*** PROVIDED PASSAGE ***

Carlson found plenty of things to talk about besides the hearing Thursday, including President Joe Biden’s COVID-19 diagnosis, a “meltdown” by liberals over the U.S. Supreme Court’s abortion decision, the failure of drug legalization, “climate crazies” and “trans-affirming” lessons in Los Angeles schools.

Hannity’s lead story was the “grand finale” of the Jan. 6 committee, although he didn’t show it — at least with the sound on.

He brought on guests like GOP Rep. Jim Banks of Indiana, who said that if the hearings have done anything, “they’ve exonerated President Trump and the people supporting him.”

Talk show host Mark Levin told Hannity the U.S. Justice Department is corrupt because “the Colbert 9 are roaming free.” That’s a reference to federal prosecutors’ decision not to bring charges against nine people associated with CBS’ “Late Show with Stephen Colbert” who were arrested in a U.S. Capitol complex building last month.

While Hannity was on the air, the Jan. 6 committee showed tweets that Hannity and other Fox News personalities had sent to Trump administration officials, warning that the Capitol riot was making the president look bad.

In a closing statement, Rep. Liz Cheney, the committee’s vice chair, noted that most of its case against Trump has been made by Republicans. She ridiculed the notion that the committee’s findings would be much different if Republicans other than she and Rep. Adam Kinzinger were members.

“Do you really think that Bill Barr is such a delicate flower that he would wilt under cross-examination?” she said.

The Republicans watching Fox News Channel on Thursday night didn’t hear her.

*** End of PROVIDED PASSAGE ***
*** RECORDS ***

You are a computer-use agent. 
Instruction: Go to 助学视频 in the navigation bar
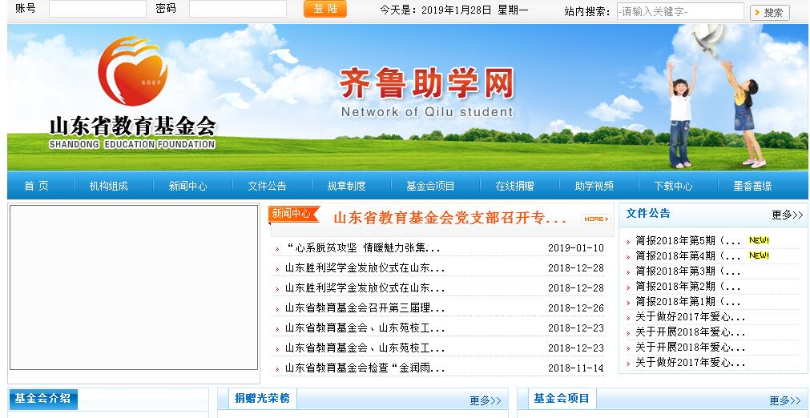594,186
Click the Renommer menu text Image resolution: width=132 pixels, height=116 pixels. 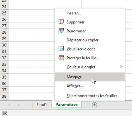pos(76,31)
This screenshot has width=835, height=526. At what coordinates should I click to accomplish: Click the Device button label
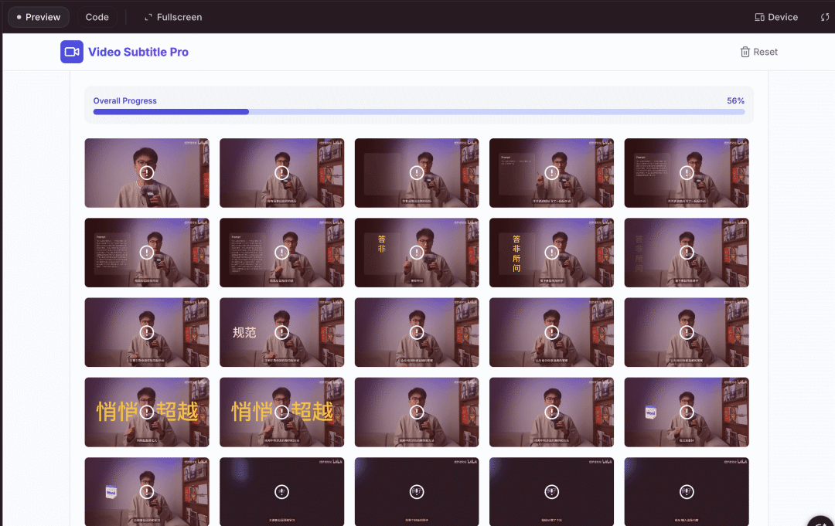782,17
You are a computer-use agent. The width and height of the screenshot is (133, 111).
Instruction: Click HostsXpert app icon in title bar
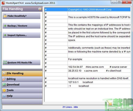3,3

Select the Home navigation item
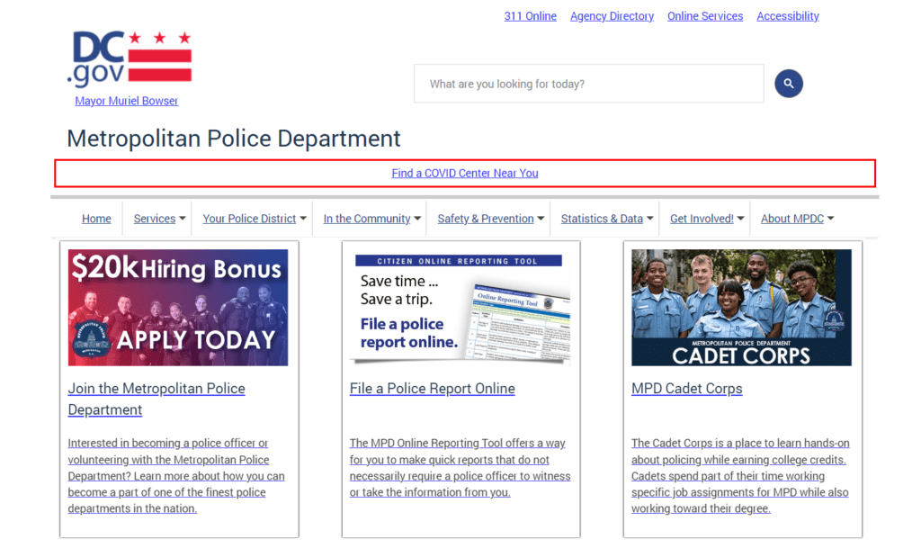pos(96,218)
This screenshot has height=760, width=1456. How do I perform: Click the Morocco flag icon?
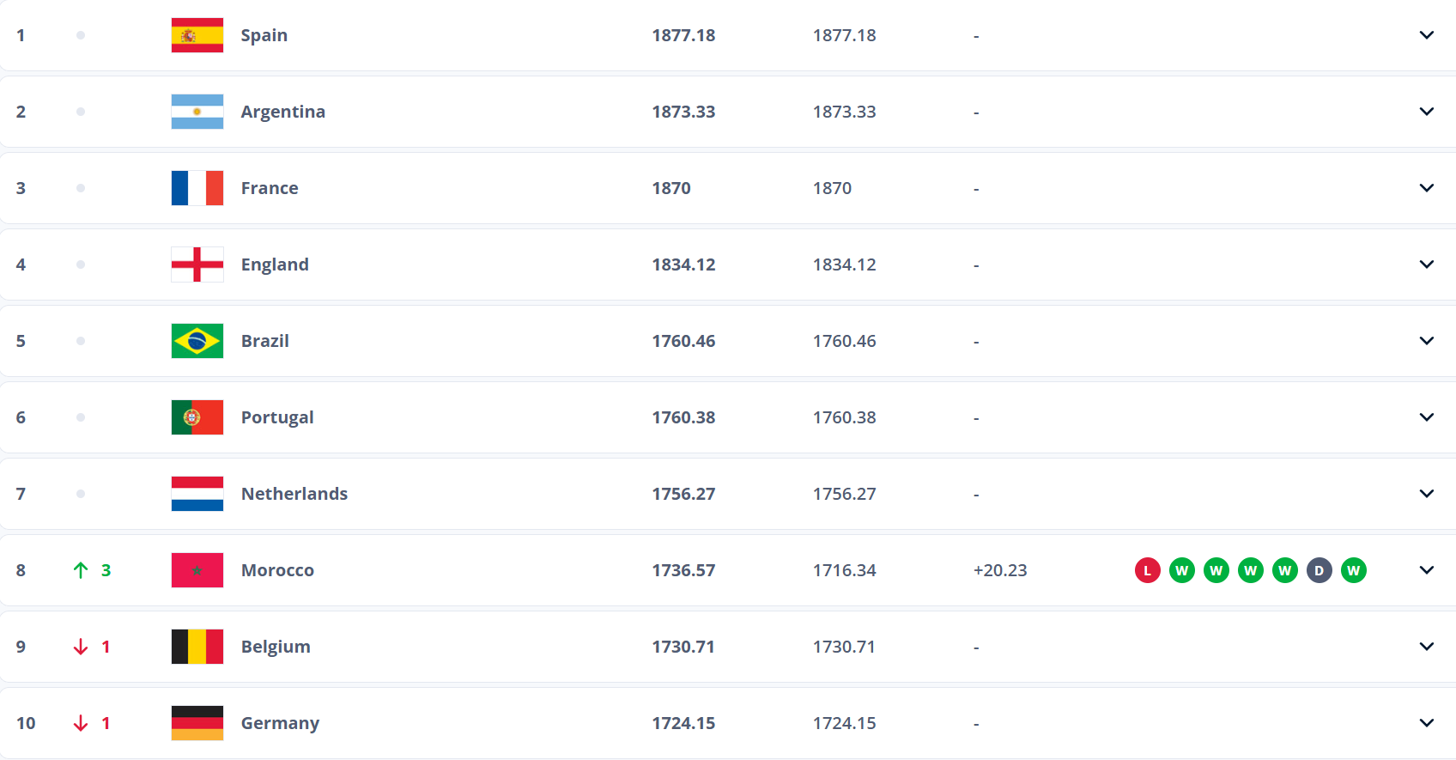197,570
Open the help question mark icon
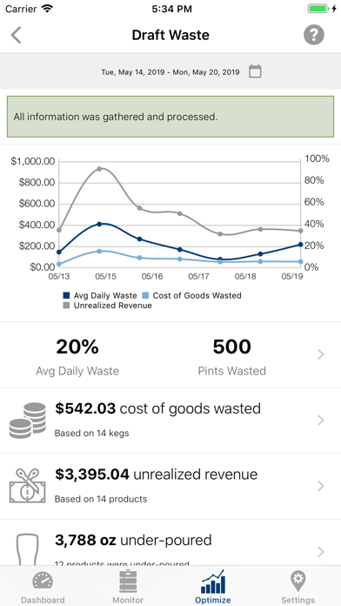 tap(313, 35)
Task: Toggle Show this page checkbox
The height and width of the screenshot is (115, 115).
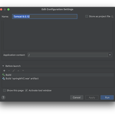Action: (x=4, y=91)
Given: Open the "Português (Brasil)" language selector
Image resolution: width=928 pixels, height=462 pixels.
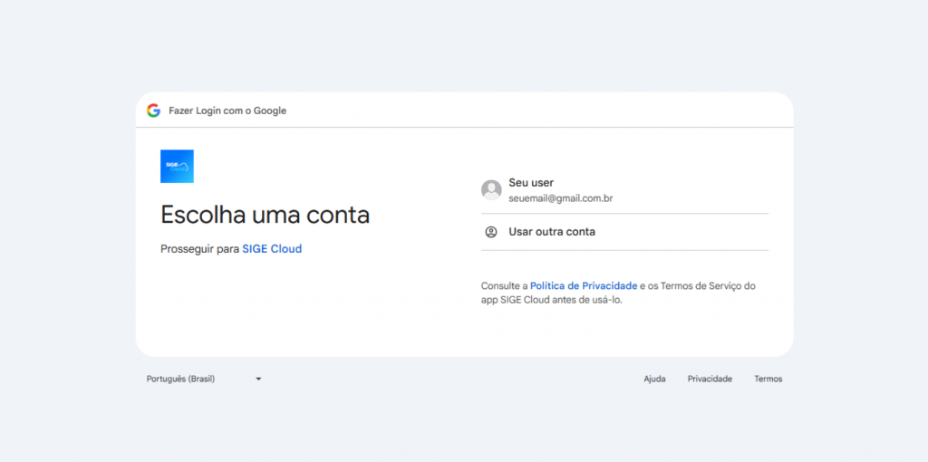Looking at the screenshot, I should tap(181, 379).
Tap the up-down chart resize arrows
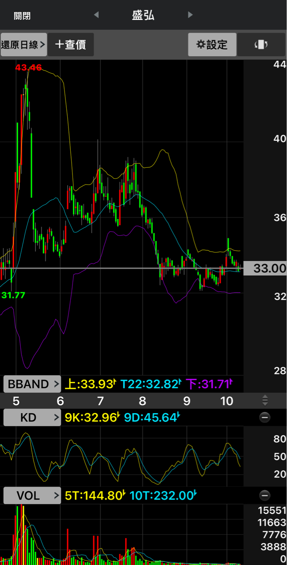 coord(265,400)
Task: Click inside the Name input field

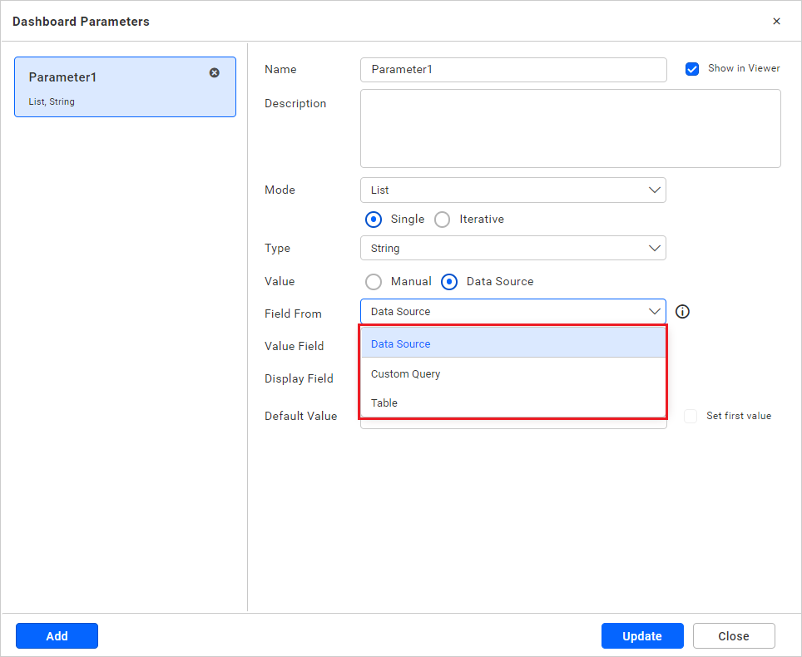Action: click(512, 70)
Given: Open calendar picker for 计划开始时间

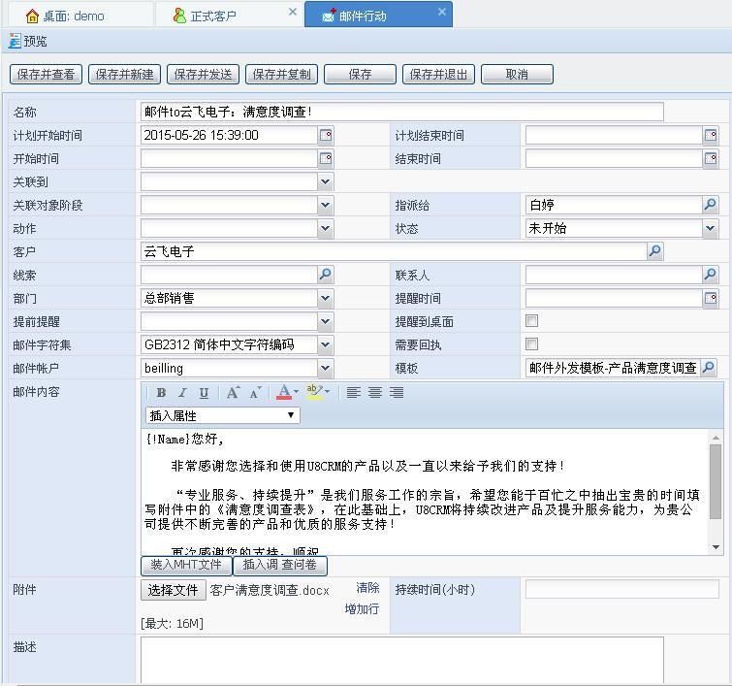Looking at the screenshot, I should (x=326, y=136).
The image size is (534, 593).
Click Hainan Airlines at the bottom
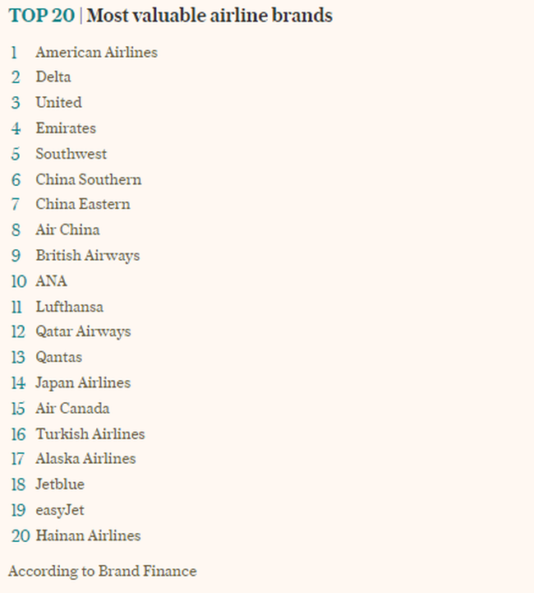tap(88, 535)
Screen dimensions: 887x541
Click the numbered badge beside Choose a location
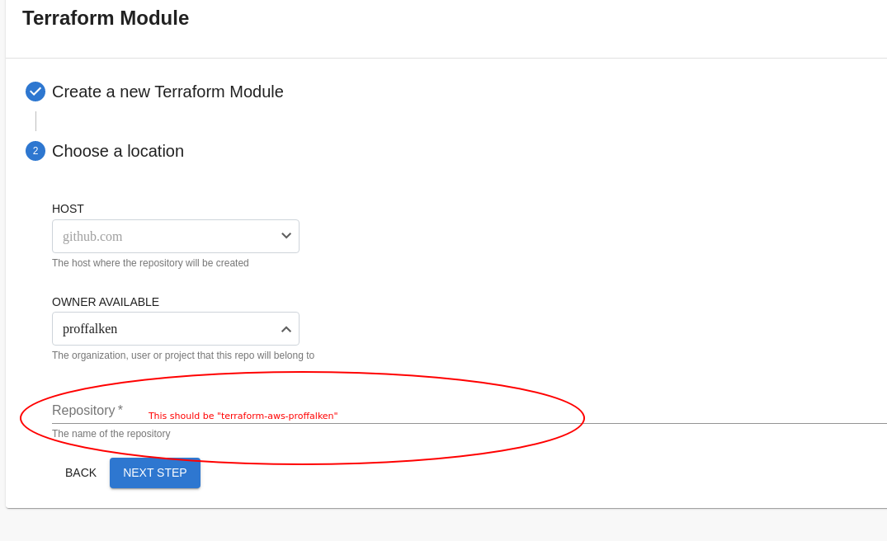coord(35,151)
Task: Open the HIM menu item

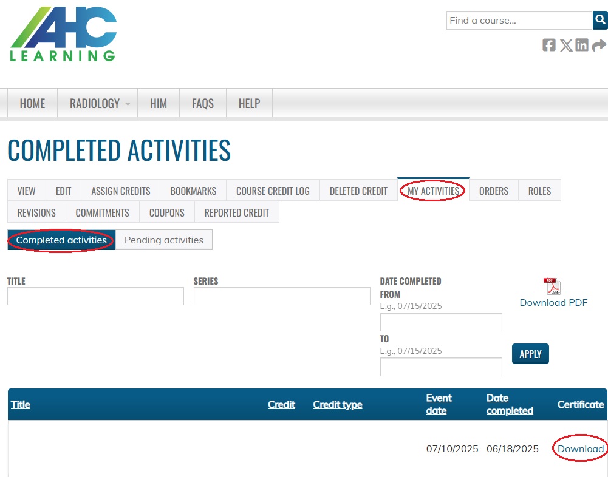Action: coord(158,104)
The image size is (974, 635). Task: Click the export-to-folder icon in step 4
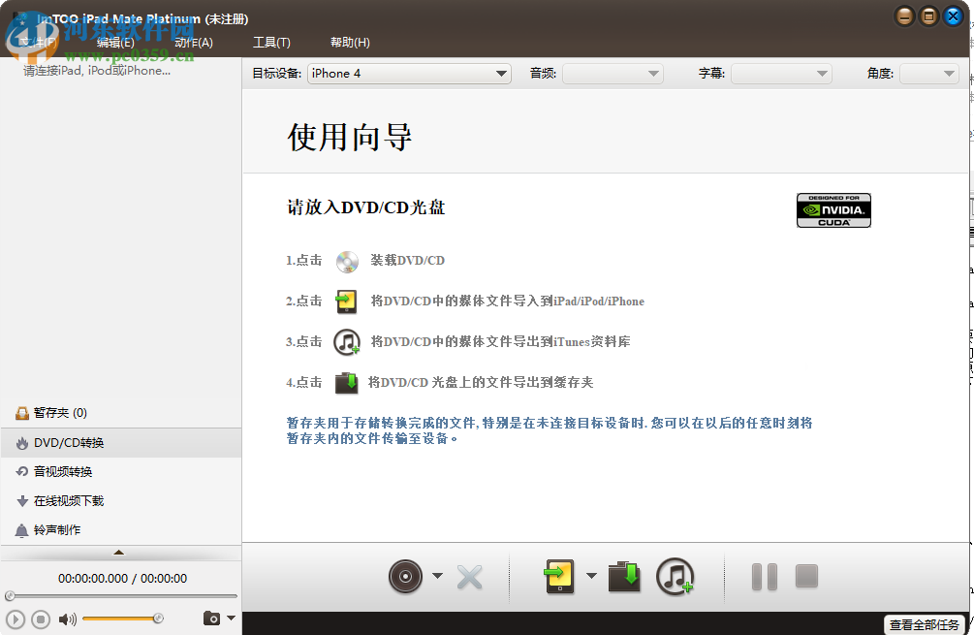coord(346,383)
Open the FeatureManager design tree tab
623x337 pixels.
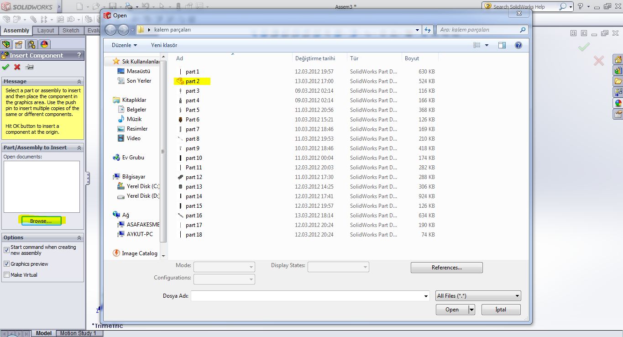click(x=6, y=44)
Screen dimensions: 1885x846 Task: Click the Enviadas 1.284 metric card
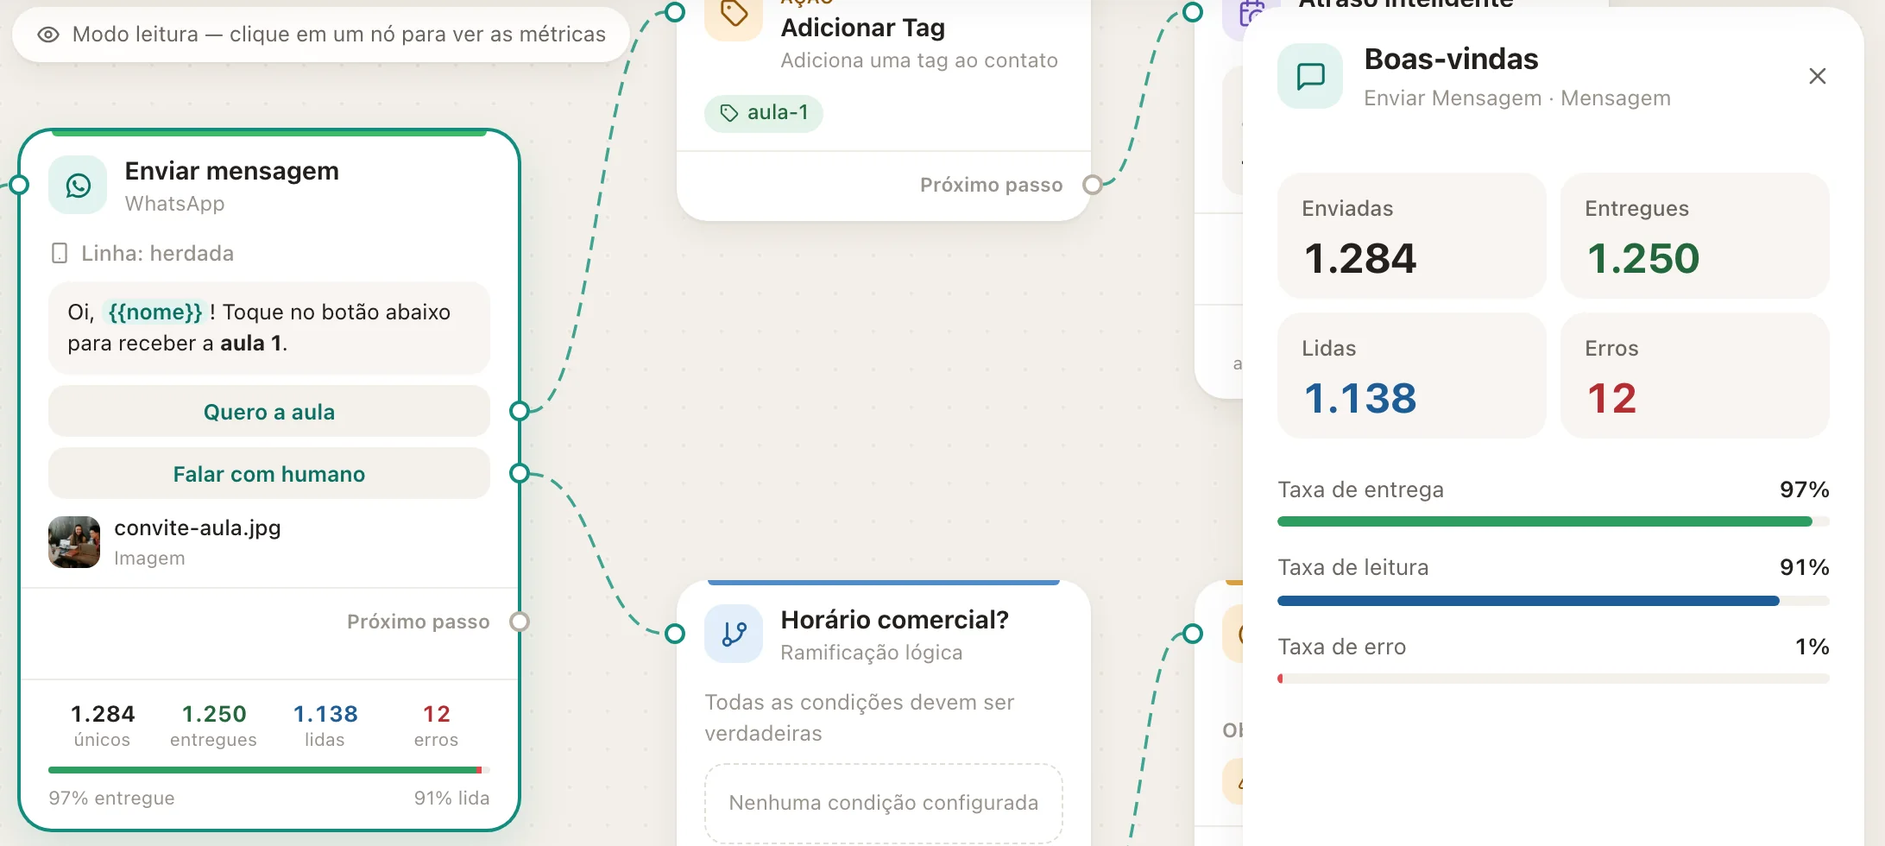[x=1411, y=236]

*** End of RECORDS ***

TASK TO COMPLETE
Reproduce the passage on Fox News coverage between "Carlson found plenty" and "the sound on.", inclusive, renaming "liberals" as "progressives". The records have nothing to do with the passage on Fox News coverage.

SOLUTION FOR THIS PROBLEM
Carlson found plenty of things to talk about besides the hearing Thursday, including President Joe Biden’s COVID-19 diagnosis, a “meltdown” by progressives over the U.S. Supreme Court’s abortion decision, the failure of drug legalization, “climate crazies” and “trans-affirming” lessons in Los Angeles schools.

Hannity’s lead story was the “grand finale” of the Jan. 6 committee, although he didn’t show it — at least with the sound on.